Lake County. Wei Chi, Big Valley. Luchsinger Vineyard Semillon with light fruit taste. Easy sipping.
Paso Robles. Ambyth Estate in the Templeton Gap.
“Priscus” white Rhone-style blend of Grenache Blanc, Rousanne, Marsanne and Viogner.
Amphora Rosé of Grenache, Mourvedre and Counoise.
Grenache, 100%, smooth, spicy and my favorite today of Phillip Hart’s wines.
Maiestas blend of Syrah/Grenache/Mourvedre and Counoise with a light earth nose and cola notes.
Playground, Mourvedre-based Rhone field blend including some white grapes.

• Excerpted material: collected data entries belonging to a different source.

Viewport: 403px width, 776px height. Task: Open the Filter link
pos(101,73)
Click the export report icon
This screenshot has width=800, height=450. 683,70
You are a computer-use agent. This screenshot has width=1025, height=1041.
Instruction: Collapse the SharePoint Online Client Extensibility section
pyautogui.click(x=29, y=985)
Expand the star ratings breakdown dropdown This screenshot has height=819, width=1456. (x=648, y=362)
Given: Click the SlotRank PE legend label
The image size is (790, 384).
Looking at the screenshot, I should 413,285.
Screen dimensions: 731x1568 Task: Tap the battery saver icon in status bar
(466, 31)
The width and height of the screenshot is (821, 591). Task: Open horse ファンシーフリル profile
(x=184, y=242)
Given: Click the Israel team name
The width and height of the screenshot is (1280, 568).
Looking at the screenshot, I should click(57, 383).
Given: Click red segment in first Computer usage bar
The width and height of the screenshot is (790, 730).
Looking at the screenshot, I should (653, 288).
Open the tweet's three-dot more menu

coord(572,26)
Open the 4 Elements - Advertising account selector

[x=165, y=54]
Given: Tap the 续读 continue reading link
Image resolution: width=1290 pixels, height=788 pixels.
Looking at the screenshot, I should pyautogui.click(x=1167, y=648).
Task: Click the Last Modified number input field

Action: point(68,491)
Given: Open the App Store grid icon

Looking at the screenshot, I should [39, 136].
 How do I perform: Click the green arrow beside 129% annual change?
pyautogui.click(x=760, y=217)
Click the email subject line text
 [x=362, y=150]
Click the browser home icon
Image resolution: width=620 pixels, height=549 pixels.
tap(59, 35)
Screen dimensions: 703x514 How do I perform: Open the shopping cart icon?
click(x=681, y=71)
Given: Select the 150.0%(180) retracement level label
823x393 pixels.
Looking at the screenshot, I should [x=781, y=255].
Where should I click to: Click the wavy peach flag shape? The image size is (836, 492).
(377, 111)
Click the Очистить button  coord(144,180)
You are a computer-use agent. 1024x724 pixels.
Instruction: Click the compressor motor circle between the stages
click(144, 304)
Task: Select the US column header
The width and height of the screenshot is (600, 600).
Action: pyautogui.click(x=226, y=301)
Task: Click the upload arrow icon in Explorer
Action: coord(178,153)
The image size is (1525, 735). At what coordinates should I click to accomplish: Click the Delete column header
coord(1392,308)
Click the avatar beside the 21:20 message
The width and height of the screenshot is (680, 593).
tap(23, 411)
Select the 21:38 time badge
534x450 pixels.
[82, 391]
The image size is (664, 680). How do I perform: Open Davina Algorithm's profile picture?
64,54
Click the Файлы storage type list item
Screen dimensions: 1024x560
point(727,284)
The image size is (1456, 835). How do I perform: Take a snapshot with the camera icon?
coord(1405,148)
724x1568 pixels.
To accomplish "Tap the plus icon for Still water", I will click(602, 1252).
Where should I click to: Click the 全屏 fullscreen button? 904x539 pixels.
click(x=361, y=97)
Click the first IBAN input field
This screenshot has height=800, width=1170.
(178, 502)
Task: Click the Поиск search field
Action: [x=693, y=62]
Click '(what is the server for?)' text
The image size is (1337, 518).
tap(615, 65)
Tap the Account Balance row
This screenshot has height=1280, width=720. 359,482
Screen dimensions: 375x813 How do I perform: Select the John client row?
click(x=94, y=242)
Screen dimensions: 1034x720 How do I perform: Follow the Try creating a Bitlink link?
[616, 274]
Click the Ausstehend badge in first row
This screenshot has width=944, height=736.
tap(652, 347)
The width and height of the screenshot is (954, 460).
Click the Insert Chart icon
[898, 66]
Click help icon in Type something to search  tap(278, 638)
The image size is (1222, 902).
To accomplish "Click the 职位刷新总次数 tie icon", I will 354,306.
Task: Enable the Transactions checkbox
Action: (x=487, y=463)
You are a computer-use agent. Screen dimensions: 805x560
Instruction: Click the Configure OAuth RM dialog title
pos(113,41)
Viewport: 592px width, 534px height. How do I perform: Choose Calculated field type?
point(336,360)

Some cola and many other flavors flitting through.
ReVera, a different balance of MGS & Counoise from the Maiestas.
Bailey Zinfandel, the only non-estate sourced grapes. A touch of spice. Phillip is able to create very soft wines without losing the flavors or edge. Bio-dynamic farmed, very hands (and feet) on.
The overall feel of this portfolio is of mostly softened wines, not just the European ones. There is very little harshness, even in wines made of certain grapes that can often be very intense. These were soft and generally flavorful at the same time, a very focused and hands-on group of wineries. I hope these wines all find good homes here.
And thanks again to JD for his coverage!